> _WHAT IS NEEDED_:
An exact transcription of all the data is required.

** Opening DATA UNDER STUDY block **

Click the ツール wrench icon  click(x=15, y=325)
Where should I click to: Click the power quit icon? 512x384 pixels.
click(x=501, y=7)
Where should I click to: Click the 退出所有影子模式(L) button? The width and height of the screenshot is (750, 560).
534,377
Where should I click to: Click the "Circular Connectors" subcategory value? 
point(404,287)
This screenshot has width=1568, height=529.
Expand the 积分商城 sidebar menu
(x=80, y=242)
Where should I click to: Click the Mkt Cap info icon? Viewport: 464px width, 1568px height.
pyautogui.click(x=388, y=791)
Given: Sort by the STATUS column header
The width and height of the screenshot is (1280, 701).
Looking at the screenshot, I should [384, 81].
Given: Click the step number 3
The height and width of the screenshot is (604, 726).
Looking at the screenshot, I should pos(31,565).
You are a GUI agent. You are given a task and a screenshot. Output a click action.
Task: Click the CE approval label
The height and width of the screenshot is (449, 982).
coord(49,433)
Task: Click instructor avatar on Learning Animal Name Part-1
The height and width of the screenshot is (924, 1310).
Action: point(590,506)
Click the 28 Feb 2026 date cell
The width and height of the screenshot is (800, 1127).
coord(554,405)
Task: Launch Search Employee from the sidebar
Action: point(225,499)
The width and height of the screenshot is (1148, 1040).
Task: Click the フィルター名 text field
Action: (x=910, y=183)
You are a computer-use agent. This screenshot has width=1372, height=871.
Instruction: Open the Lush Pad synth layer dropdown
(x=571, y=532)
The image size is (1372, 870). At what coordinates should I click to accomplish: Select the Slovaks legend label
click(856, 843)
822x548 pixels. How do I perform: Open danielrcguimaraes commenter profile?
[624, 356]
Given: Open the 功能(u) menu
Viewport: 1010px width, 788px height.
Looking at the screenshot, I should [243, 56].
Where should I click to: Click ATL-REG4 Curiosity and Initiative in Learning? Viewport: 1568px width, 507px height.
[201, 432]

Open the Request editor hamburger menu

** Closing DATA UNDER STUDY block **

> _EXPECTED ANSWER_:
Click the ツール wrench icon  click(x=15, y=325)
Where should I click to: Click the power quit icon? 512x384 pixels.
click(x=501, y=7)
Where should I click to: Click the 退出所有影子模式(L) button? The width and height of the screenshot is (750, 560).
534,377
Where should I click to: Click the "Circular Connectors" subcategory value? 
point(404,287)
This screenshot has width=1568, height=529.
Expand the 积分商城 sidebar menu
(x=80, y=242)
Where should I click to: Click the Mkt Cap info icon? Viewport: 464px width, 1568px height.
pyautogui.click(x=388, y=791)
Given: Sort by the STATUS column header
The width and height of the screenshot is (1280, 701).
Looking at the screenshot, I should [384, 81].
Given: Click the step number 3
The height and width of the screenshot is (604, 726).
Looking at the screenshot, I should pos(31,565).
You are a GUI agent. You are given a task and a screenshot. Output a click action.
Task: Click the CE approval label
The height and width of the screenshot is (449, 982).
coord(49,433)
Task: Click instructor avatar on Learning Animal Name Part-1
The height and width of the screenshot is (924, 1310).
Action: point(590,506)
Click the 28 Feb 2026 date cell
The width and height of the screenshot is (800, 1127).
coord(554,405)
Task: Launch Search Employee from the sidebar
Action: point(225,499)
The width and height of the screenshot is (1148, 1040).
Task: Click the フィルター名 text field
Action: (x=910, y=183)
You are a computer-use agent. This screenshot has width=1372, height=871.
Instruction: Open the Lush Pad synth layer dropdown
(x=571, y=532)
The image size is (1372, 870). At what coordinates should I click to accomplish: Select the Slovaks legend label
click(856, 843)
822x548 pixels. How do I perform: Open danielrcguimaraes commenter profile?
[624, 356]
Given: Open the 功能(u) menu
Viewport: 1010px width, 788px height.
Looking at the screenshot, I should [243, 56].
Where should I click to: Click ATL-REG4 Curiosity and Initiative in Learning? Viewport: 1568px width, 507px height.
[201, 432]

Open the Request editor hamburger menu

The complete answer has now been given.